**What the task requires**
Exactness is required throughout. Return every record once more.

**Provided records**
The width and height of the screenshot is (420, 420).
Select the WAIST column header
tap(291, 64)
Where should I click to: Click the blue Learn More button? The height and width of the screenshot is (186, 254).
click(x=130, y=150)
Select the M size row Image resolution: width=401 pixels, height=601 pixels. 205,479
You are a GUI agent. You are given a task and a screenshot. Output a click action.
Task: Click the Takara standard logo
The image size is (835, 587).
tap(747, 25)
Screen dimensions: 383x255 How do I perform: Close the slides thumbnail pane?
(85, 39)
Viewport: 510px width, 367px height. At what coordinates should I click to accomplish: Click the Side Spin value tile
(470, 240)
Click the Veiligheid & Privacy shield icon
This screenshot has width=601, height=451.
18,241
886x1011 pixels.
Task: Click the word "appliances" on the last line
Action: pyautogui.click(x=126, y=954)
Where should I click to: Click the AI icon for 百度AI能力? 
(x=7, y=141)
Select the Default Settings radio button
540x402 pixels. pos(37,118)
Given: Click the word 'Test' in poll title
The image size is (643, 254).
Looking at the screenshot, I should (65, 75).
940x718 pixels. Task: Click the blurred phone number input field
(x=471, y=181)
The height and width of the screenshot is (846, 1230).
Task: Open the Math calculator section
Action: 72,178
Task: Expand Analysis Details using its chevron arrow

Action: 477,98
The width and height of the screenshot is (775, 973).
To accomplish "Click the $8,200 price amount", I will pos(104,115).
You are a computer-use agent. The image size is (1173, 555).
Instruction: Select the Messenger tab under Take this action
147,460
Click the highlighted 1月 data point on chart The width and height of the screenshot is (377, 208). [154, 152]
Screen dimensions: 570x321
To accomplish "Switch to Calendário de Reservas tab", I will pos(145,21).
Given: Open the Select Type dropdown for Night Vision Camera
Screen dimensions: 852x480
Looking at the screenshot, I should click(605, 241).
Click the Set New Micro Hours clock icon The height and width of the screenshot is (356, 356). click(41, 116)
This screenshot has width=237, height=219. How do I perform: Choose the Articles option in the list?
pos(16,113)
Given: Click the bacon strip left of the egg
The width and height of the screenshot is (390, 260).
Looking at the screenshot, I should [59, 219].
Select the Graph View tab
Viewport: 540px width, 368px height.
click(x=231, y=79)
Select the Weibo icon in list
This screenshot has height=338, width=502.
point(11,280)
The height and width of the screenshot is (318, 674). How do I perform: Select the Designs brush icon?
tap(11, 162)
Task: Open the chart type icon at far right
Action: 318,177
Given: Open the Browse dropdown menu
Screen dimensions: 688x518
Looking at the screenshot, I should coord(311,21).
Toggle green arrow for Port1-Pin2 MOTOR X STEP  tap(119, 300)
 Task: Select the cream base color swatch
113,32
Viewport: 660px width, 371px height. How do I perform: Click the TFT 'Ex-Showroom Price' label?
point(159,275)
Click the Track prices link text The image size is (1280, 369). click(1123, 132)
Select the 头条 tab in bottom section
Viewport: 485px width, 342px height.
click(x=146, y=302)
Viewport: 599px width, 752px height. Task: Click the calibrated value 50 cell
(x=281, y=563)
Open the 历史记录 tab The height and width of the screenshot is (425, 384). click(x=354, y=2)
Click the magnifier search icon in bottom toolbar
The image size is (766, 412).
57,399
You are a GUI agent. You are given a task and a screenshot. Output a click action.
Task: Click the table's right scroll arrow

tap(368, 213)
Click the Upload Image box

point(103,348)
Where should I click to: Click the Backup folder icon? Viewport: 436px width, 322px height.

**Answer for the task**
The width and height of the screenshot is (420, 420).
Select the WAIST column header
tap(291, 64)
Where should I click to: Click the blue Learn More button? The height and width of the screenshot is (186, 254).
click(x=130, y=150)
Select the M size row Image resolution: width=401 pixels, height=601 pixels. 205,479
You are a GUI agent. You are given a task and a screenshot. Output a click action.
Task: Click the Takara standard logo
The image size is (835, 587).
tap(747, 25)
Screen dimensions: 383x255 How do I perform: Close the slides thumbnail pane?
(85, 39)
Viewport: 510px width, 367px height. At what coordinates should I click to accomplish: Click the Side Spin value tile
(470, 240)
Click the Veiligheid & Privacy shield icon
This screenshot has width=601, height=451.
18,241
886x1011 pixels.
Task: Click the word "appliances" on the last line
Action: pyautogui.click(x=126, y=954)
Where should I click to: Click the AI icon for 百度AI能力? 
(x=7, y=141)
Select the Default Settings radio button
540x402 pixels. pos(37,118)
Given: Click the word 'Test' in poll title
The image size is (643, 254).
Looking at the screenshot, I should (65, 75).
940x718 pixels. Task: Click the blurred phone number input field
(x=471, y=181)
The height and width of the screenshot is (846, 1230).
Task: Open the Math calculator section
Action: 72,178
Task: Expand Analysis Details using its chevron arrow

Action: 477,98
The width and height of the screenshot is (775, 973).
To accomplish "Click the $8,200 price amount", I will pos(104,115).
You are a computer-use agent. The image size is (1173, 555).
Instruction: Select the Messenger tab under Take this action
147,460
Click the highlighted 1月 data point on chart The width and height of the screenshot is (377, 208). [154, 152]
Screen dimensions: 570x321
To accomplish "Switch to Calendário de Reservas tab", I will pos(145,21).
Given: Open the Select Type dropdown for Night Vision Camera
Screen dimensions: 852x480
Looking at the screenshot, I should click(605, 241).
Click the Set New Micro Hours clock icon The height and width of the screenshot is (356, 356). click(41, 116)
This screenshot has width=237, height=219. How do I perform: Choose the Articles option in the list?
pos(16,113)
Given: Click the bacon strip left of the egg
The width and height of the screenshot is (390, 260).
Looking at the screenshot, I should [59, 219].
Select the Graph View tab
Viewport: 540px width, 368px height.
click(x=231, y=79)
Select the Weibo icon in list
This screenshot has height=338, width=502.
point(11,280)
The height and width of the screenshot is (318, 674). How do I perform: Select the Designs brush icon?
tap(11, 162)
Task: Open the chart type icon at far right
Action: 318,177
Given: Open the Browse dropdown menu
Screen dimensions: 688x518
Looking at the screenshot, I should coord(311,21).
Toggle green arrow for Port1-Pin2 MOTOR X STEP  tap(119, 300)
 Task: Select the cream base color swatch
113,32
Viewport: 660px width, 371px height. How do I perform: Click the TFT 'Ex-Showroom Price' label?
point(159,275)
Click the Track prices link text The image size is (1280, 369). click(1123, 132)
Select the 头条 tab in bottom section
Viewport: 485px width, 342px height.
click(x=146, y=302)
Viewport: 599px width, 752px height. Task: Click the calibrated value 50 cell
(x=281, y=563)
Open the 历史记录 tab The height and width of the screenshot is (425, 384). click(x=354, y=2)
Click the magnifier search icon in bottom toolbar
The image size is (766, 412).
57,399
You are a GUI agent. You are given a task and a screenshot. Output a click action.
Task: Click the table's right scroll arrow

tap(368, 213)
Click the Upload Image box

point(103,348)
Where should I click to: Click the Backup folder icon? Viewport: 436px width, 322px height.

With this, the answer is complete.